# How is a ROCAUC=1.0 possible with imperfect accuracy? [duplicate]

I used sklearn to compute roc_auc_score for a dataset of 72 instances. The accuracy was at 97% (2 misclassifications), but the ROC AUC score was 1.0. How is this possible? I would think that even one misclassification should have dropped the score to slightly below 1.0.

# Python 3.6.4
# numpy==1.14.3
# scikit-learn==0.19.1
# scipy==1.1.0

from sklearn import metrics
import numpy as np

y_true = np.array([0.0, 0.0, 0.0, 0.0, 0.0, 0.0, 0.0, 0.0, 0.0, 0.0, 0.0, 0.0, 0.0, 1.0, 1.0, 0.0, 0.0, 0.0, 0.0, 0.0, 0.0, 0.0, 0.0, 0.0, 1.0, 0.0, 0.0, 0.0, 0.0, 0.0, 0.0, 0.0, 0.0, 0.0, 0.0, 0.0, 0.0, 1.0, 0.0, 0.0, 0.0, 0.0, 0.0, 0.0, 0.0, 0.0, 0.0, 0.0, 0.0, 0.0, 0.0, 0.0, 0.0, 0.0, 0.0, 0.0, 0.0, 0.0, 0.0, 0.0, 0.0, 0.0, 0.0, 0.0, 0.0, 1.0, 0.0, 0.0, 1.0, 0.0, 0.0, 0.0])
y_prob = np.array([0.0, 0.1, 0.0, 0.0, 0.0, 0.0, 0.1, 0.0, 0.1, 0.0, 0.0, 0.0, 0.0, 0.7, 0.5, 0.0, 0.0, 0.0, 0.0, 0.0, 0.1, 0.1, 0.0, 0.0, 0.9, 0.0, 0.0, 0.0, 0.0, 0.1, 0.0, 0.0, 0.0, 0.1, 0.1, 0.0, 0.0, 0.7, 0.0, 0.0, 0.0, 0.0, 0.0, 0.0, 0.0, 0.0, 0.0, 0.0, 0.0, 0.0, 0.0, 0.0, 0.0, 0.0, 0.1, 0.0, 0.0, 0.0, 0.0, 0.1, 0.0, 0.0, 0.1, 0.1, 0.0, 0.9, 0.0, 0.0, 0.4, 0.0, 0.0, 0.0])

# Show which actuals do not match their expected probabilities
for index, (actual, predicted_prob) in enumerate(zip(y_true, y_prob)):
if (actual == 1 and predicted_prob <= 0.5) or (actual == 0 and predicted_prob > 0.5):
print (f'Mismatch at index {index}. Actual={actual}, predicted_prob={predicted_prob}')

rocauc = metrics.roc_auc_score(y_true, y_prob)
print (f'ROCAUC: {rocauc}')

# Outputs:
# Mismatch at index 14. Actual=1.0, predicted_prob=0.5
# Mismatch at index 68. Actual=1.0, predicted_prob=0.4
# ROCAUC: 1.0


Then I debugged the score computation itself and looked at the coordinate ROC output.
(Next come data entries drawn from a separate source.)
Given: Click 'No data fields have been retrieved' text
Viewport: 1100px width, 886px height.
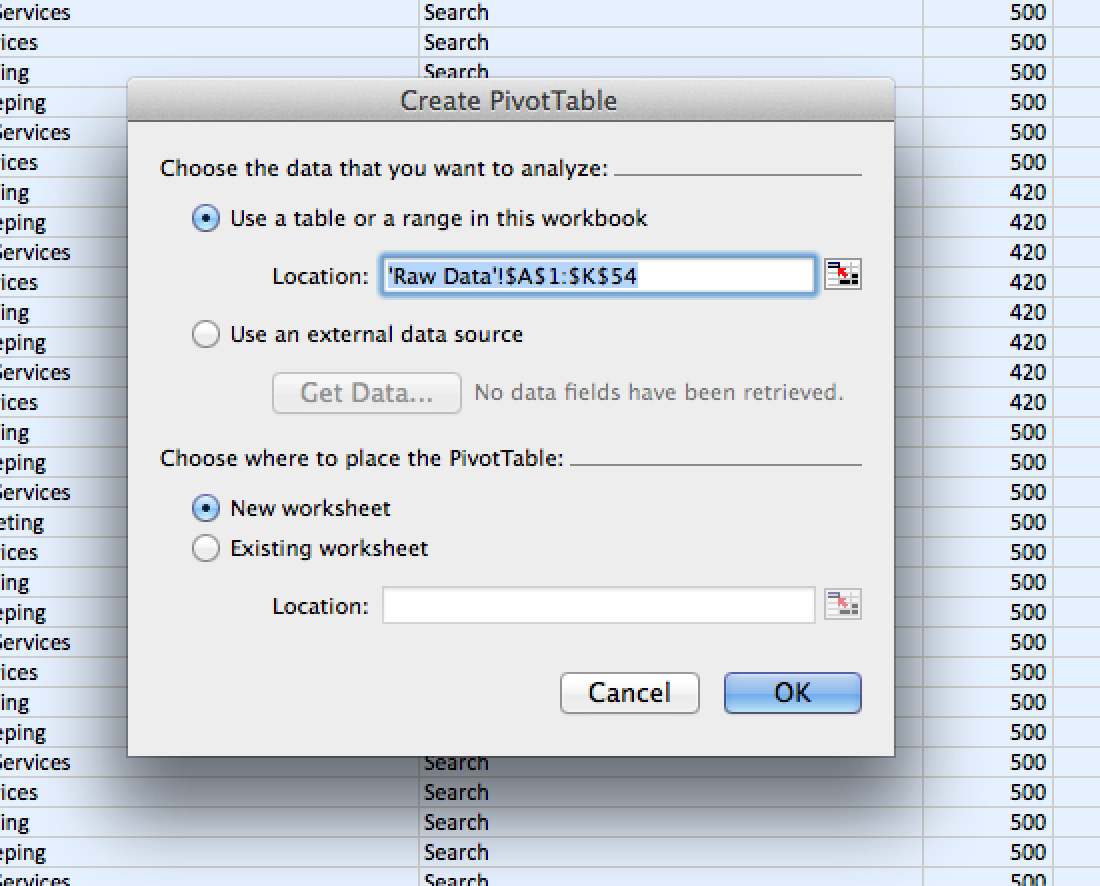Looking at the screenshot, I should (x=659, y=392).
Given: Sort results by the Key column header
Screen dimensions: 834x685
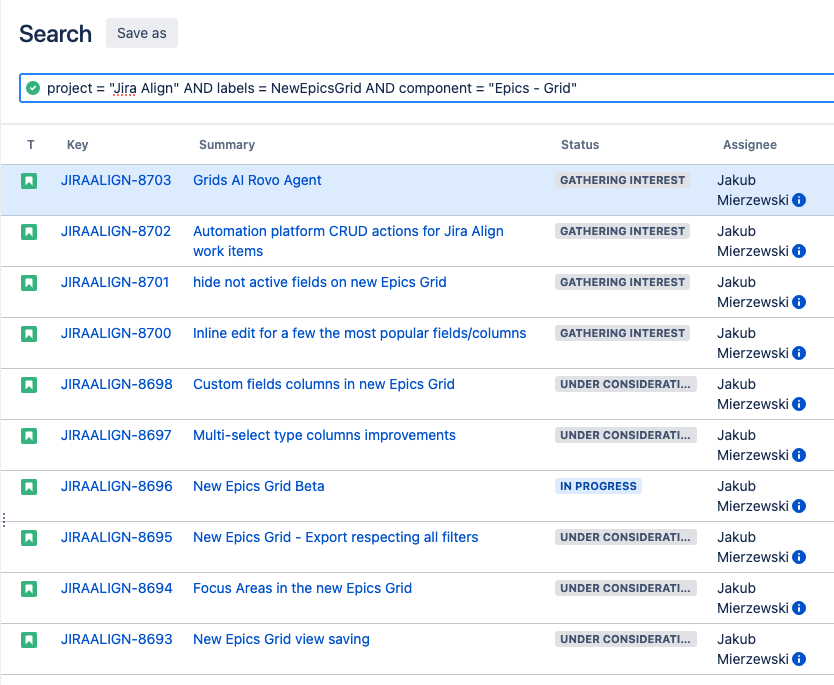Looking at the screenshot, I should (x=77, y=145).

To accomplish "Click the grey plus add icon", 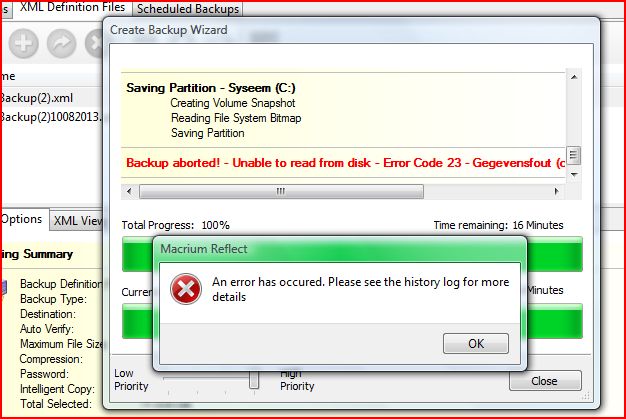I will click(24, 43).
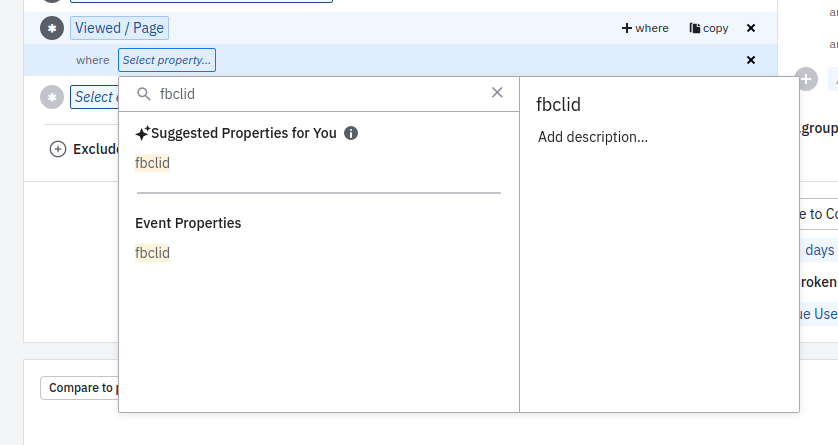
Task: Click the gray plus circle on right panel
Action: point(806,78)
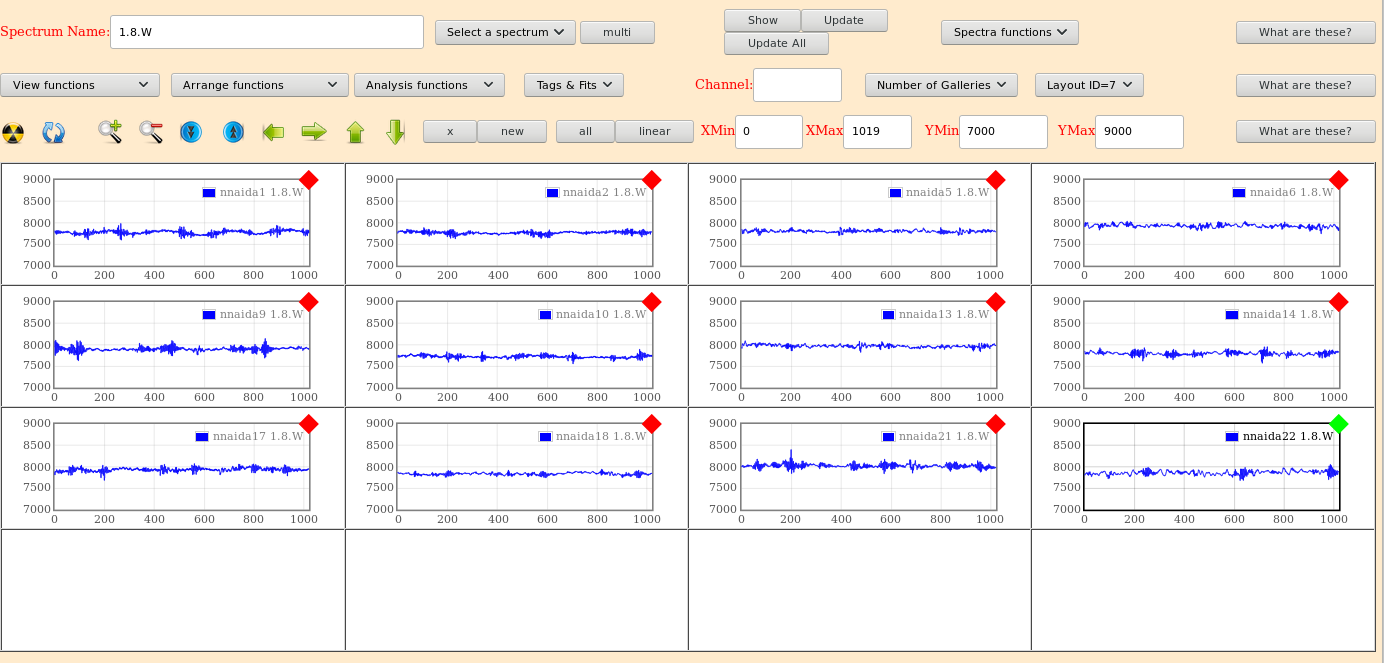This screenshot has width=1384, height=663.
Task: Click the blue legend swatch for nnaida9
Action: [x=208, y=315]
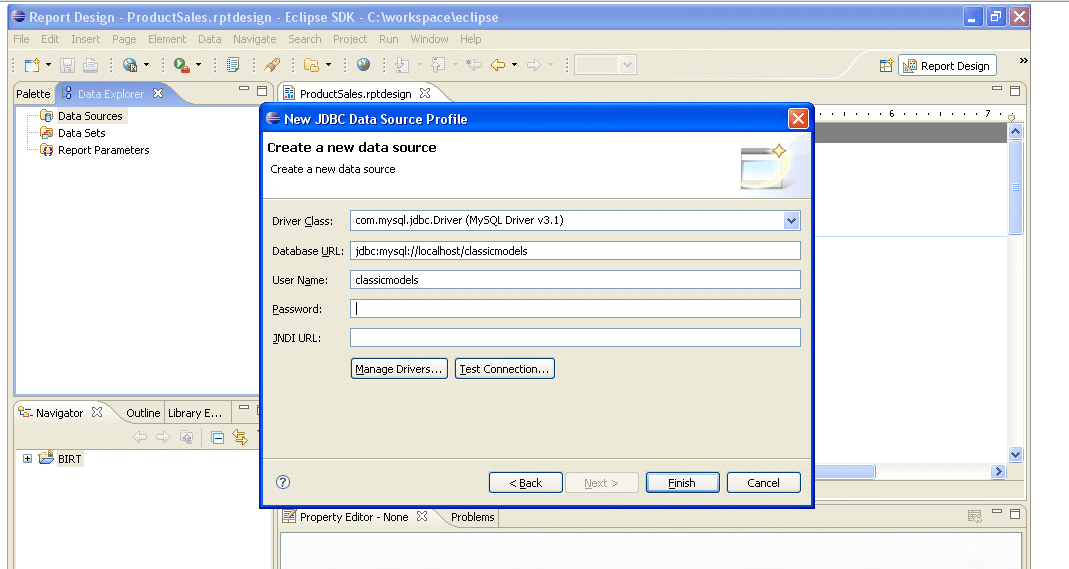Click the Test Connection button

click(504, 369)
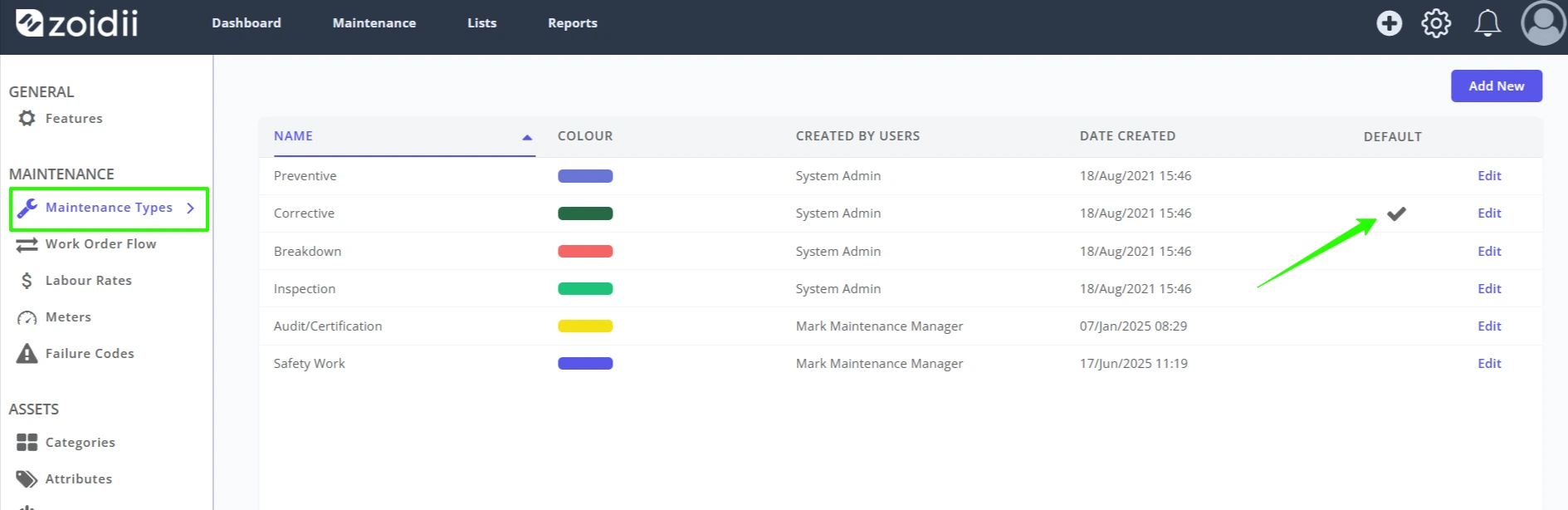The height and width of the screenshot is (510, 1568).
Task: Edit the Breakdown maintenance type
Action: (1489, 251)
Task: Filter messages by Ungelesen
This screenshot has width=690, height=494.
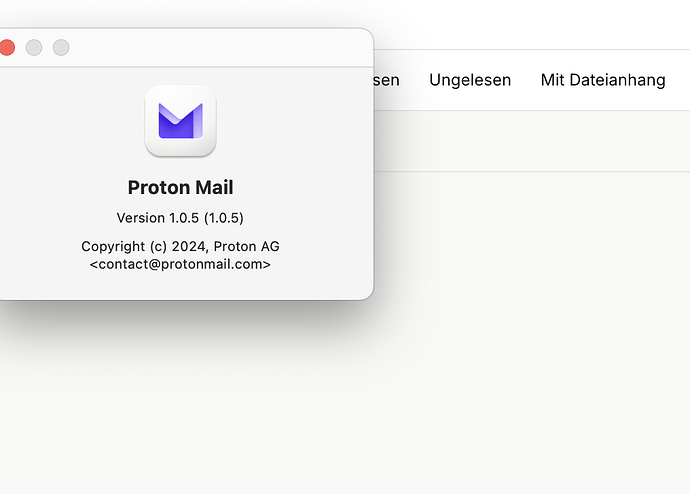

# In sklearn/metrics/ranking.py, line 271:
--> 271         fpr, tpr, tresholds = roc_curve(y_true, y_score,
272                                         sample_weight=sample_weight)

ipdb> fpr
array([0.        , 0.        , 0.        , 0.18181818, 1.        ])
ipdb> tpr
array([0.33333333, 0.66666667, 1.        , 1.        , 1.        ])
ipdb> tresholds
array([0.9, 0.7, 0.4, 0.1, 0. ])

# coords = []
# for x, y in zip(fpr, tpr):
#   coords.append((x, y))

ipdb> pp coords
[(0.0, 0.3333333333333333),
(0.0, 0.6666666666666666),
(0.0, 1.0),
(0.18181818181818182, 1.0),
(1.0, 1.0)]


All of those coordinates are on x=0 or y=1, meaning ROCAUC is showing 1.0. The only plausible explanation I can think of is that if the alg had more fpr/tpr points, it would show a very tight curve that never reaches x,y = (0, 1), and the ROCAUC would be close to 1, but not exactly 1. Is that a reasonable interpretation or am I missing something?

## marked as duplicate by Sycorax, kjetil b halvorsen, mdewey, Peter Flom♦Aug 25 '18 at 11:53

ROC AUC and the $c$-statistic are equivalent, and measure the probability that a randomly-chosen positive sample is ranked higher than a randomly-chosen negative sample. If all positives have score 0.49 and all negatives have score 0.48, then the ROC AUC is 1.0 because of this property. This can lead to counter-intuitive results. In this hypothetical, the accuracy, using the rule of a 0.5 cutoff, is 0.0 because all of the predictions are below 0.5!